My expression remained unwavering as I let out a little bit more rope, wondering how much more he needed to hang himself.
“This whole thing is a ticking time bomb.” He ran his hands through his hair, tugging at it.
“What is?” I pushed, my heart thumping in my chest.
“I don’t even know. All I do know is something’s going on. People have lost their lives when they’ve gotten too close to figuring out what that is. You need to walk away.”
“Walk away?”
“Don’t ask questions, Ellie. Please,” he implored, his tone borderline demanding. Then he leaned closer, his voice no louder than a whisper. “Stay away from this. I may not have been able to protect Dante’s daughter and dozens of other people, but I can protect you.”
I pulled back. The fear I saw, the pleading, the anxiety, the panic… I wanted to believe it was real. I wanted to believe he was worried for my well-being, that he’d do anything to protect me. But I had twenty-eight years’ worth of reasons I couldn’t. He could put on an act for the public, make them think he was this upstanding politician, but I knew what he was like.
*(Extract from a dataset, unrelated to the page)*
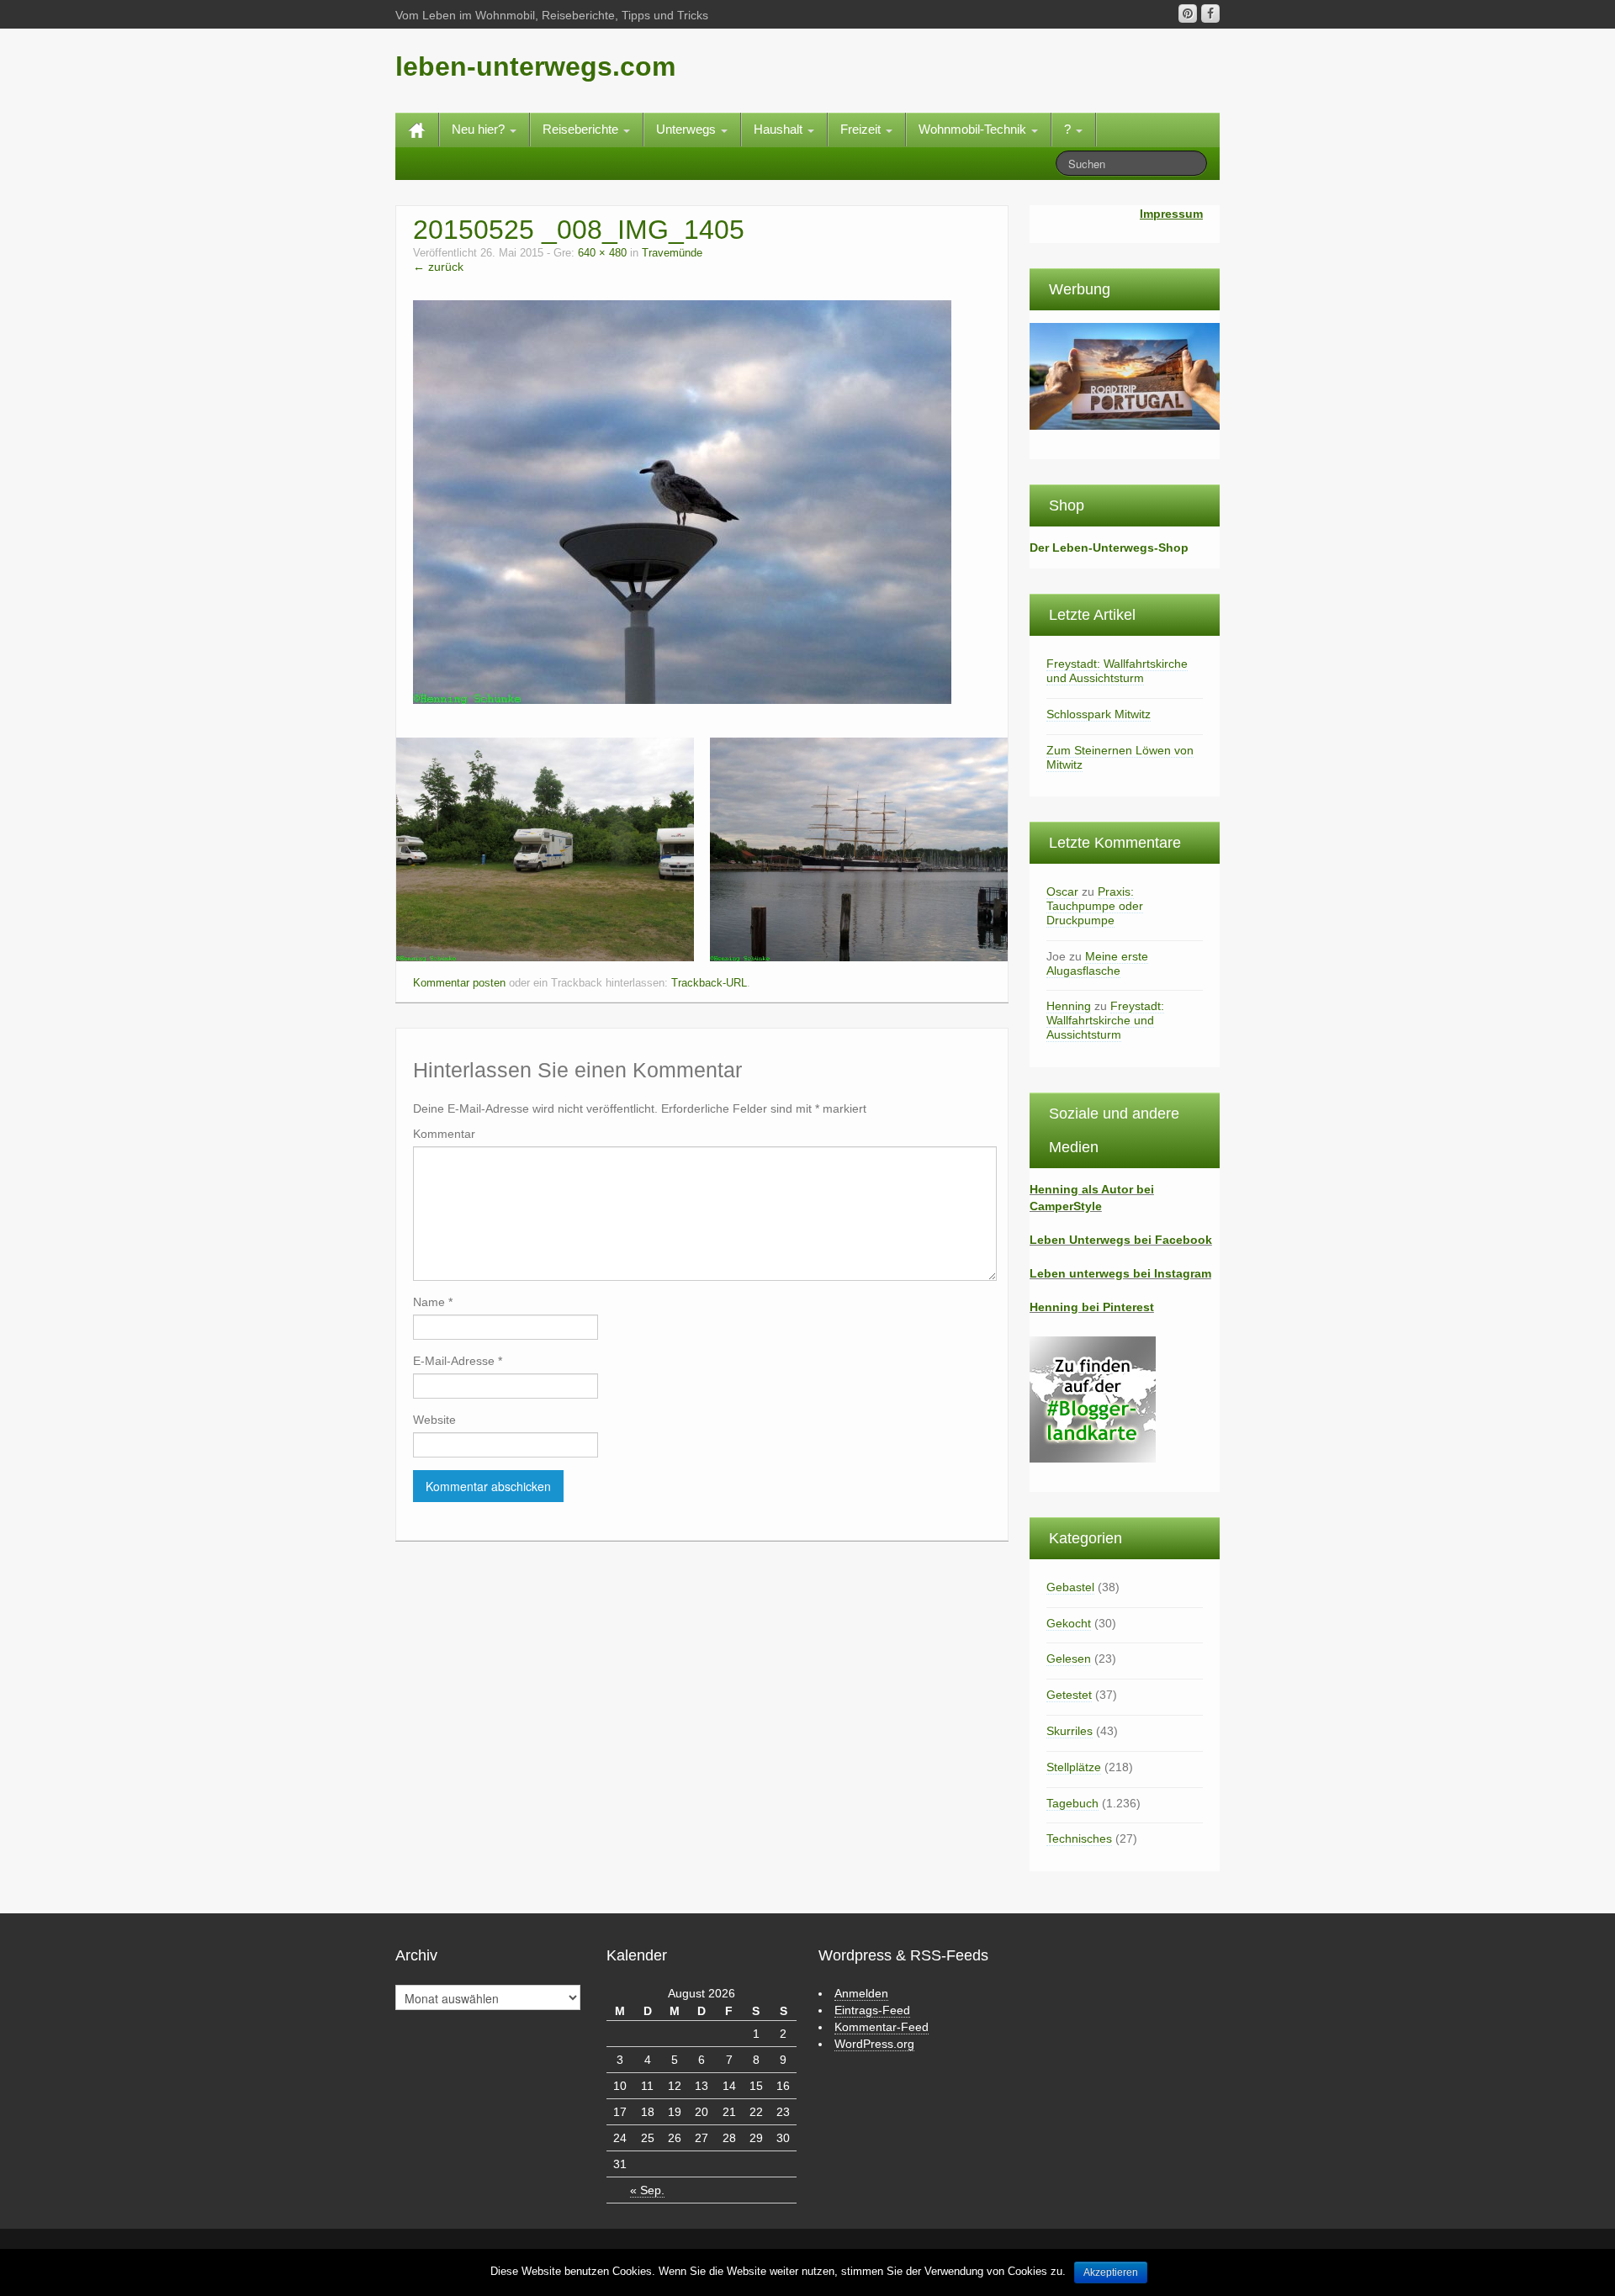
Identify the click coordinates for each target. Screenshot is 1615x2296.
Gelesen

It was only a matter of time until the rest of the country realized it, too.
Chapter Six
“Where are you off to?” Mila asked when I walked into the kitchen Monday morning dressed in a dark gray suit. “Do you have an interview?”
“No,” I answered, doing my best not to let her see how discouraged I was as I grabbed a travel mug and brewed a cup of coffee. I’d spent the majority of my time since returning from Italy scouring the internet for any job in the legal field I was even remotely qualified for. There were plenty of openings, but none paid close to what I had made at my old firm. I couldn’t let that deter me, though. I needed to start somewhere, even if that meant having to struggle for a little while.